▶ **Task objective**: Nothing but the lines from the one containing "Screen dimensions: 1430x840" to the end of the data should be returned, each exactly as written.

▶ **Data**:
= Beginning of Section =

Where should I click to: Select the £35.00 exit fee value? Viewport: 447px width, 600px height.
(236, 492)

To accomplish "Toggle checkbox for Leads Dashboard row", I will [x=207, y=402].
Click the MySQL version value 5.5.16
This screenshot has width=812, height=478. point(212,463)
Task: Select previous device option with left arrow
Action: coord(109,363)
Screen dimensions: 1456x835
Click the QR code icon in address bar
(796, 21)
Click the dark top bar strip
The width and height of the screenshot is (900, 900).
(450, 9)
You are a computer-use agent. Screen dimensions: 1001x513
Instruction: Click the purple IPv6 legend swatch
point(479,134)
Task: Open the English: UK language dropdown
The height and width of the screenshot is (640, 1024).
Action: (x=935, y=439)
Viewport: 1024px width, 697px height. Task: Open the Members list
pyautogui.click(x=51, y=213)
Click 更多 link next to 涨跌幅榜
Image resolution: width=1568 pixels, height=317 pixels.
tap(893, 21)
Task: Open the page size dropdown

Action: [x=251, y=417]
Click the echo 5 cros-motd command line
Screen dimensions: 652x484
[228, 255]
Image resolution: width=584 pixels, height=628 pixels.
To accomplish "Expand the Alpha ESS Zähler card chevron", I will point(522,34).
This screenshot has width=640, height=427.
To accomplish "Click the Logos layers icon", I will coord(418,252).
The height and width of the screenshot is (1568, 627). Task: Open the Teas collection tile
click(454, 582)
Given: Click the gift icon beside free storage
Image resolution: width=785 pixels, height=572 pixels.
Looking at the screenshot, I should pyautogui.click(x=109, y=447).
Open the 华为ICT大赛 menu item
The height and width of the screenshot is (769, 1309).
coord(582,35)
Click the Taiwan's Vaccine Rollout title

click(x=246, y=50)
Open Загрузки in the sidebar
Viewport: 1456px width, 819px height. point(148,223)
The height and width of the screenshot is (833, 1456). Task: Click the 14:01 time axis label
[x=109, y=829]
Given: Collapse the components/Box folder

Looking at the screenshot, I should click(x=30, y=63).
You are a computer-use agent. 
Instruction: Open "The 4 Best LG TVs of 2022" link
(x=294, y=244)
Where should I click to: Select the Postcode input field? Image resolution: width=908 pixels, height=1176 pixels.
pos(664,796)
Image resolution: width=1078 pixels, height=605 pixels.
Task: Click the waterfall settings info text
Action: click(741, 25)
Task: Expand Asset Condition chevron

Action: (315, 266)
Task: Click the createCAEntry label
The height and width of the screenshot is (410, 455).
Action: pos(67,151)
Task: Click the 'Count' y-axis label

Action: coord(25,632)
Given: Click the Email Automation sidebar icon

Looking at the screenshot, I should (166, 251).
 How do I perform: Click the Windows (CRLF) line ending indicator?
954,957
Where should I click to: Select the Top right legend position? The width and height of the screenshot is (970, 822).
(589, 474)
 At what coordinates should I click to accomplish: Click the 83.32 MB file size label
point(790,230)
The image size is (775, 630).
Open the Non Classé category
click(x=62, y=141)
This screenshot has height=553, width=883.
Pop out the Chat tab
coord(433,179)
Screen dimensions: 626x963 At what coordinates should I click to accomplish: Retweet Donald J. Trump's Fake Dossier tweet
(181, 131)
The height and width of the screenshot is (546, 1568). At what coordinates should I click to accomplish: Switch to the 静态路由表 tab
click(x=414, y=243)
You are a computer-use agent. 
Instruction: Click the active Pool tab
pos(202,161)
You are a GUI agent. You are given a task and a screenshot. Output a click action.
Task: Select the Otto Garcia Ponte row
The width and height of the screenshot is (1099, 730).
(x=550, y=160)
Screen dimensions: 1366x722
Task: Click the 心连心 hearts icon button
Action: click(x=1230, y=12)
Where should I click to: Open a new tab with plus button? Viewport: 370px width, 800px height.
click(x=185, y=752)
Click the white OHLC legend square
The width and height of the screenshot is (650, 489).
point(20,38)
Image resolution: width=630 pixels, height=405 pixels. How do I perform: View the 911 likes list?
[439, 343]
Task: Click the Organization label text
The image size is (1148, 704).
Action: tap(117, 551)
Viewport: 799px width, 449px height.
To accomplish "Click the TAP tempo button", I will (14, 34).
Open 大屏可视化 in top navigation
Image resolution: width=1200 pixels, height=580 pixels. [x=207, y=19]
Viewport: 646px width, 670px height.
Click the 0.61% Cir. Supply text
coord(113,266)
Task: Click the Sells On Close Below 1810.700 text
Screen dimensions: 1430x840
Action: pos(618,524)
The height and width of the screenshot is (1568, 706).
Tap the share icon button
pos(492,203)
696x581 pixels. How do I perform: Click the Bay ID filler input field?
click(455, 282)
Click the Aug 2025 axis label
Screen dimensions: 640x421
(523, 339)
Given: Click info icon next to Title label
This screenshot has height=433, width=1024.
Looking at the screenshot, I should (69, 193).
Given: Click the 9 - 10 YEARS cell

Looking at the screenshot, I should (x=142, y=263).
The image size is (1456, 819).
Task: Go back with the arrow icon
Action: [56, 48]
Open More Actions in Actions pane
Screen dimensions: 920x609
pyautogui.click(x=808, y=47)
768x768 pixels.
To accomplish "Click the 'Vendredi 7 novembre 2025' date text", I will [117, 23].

= End of Section =

▶ **Solved exercise**:
Screen dimensions: 1430x840
Action: pos(618,524)
The height and width of the screenshot is (1568, 706).
Tap the share icon button
pos(492,203)
696x581 pixels. How do I perform: Click the Bay ID filler input field?
click(455, 282)
Click the Aug 2025 axis label
Screen dimensions: 640x421
(523, 339)
Given: Click info icon next to Title label
This screenshot has height=433, width=1024.
Looking at the screenshot, I should (69, 193).
Given: Click the 9 - 10 YEARS cell

Looking at the screenshot, I should (x=142, y=263).
The image size is (1456, 819).
Task: Go back with the arrow icon
Action: [56, 48]
Open More Actions in Actions pane
Screen dimensions: 920x609
pyautogui.click(x=808, y=47)
768x768 pixels.
To accomplish "Click the 'Vendredi 7 novembre 2025' date text", I will [117, 23].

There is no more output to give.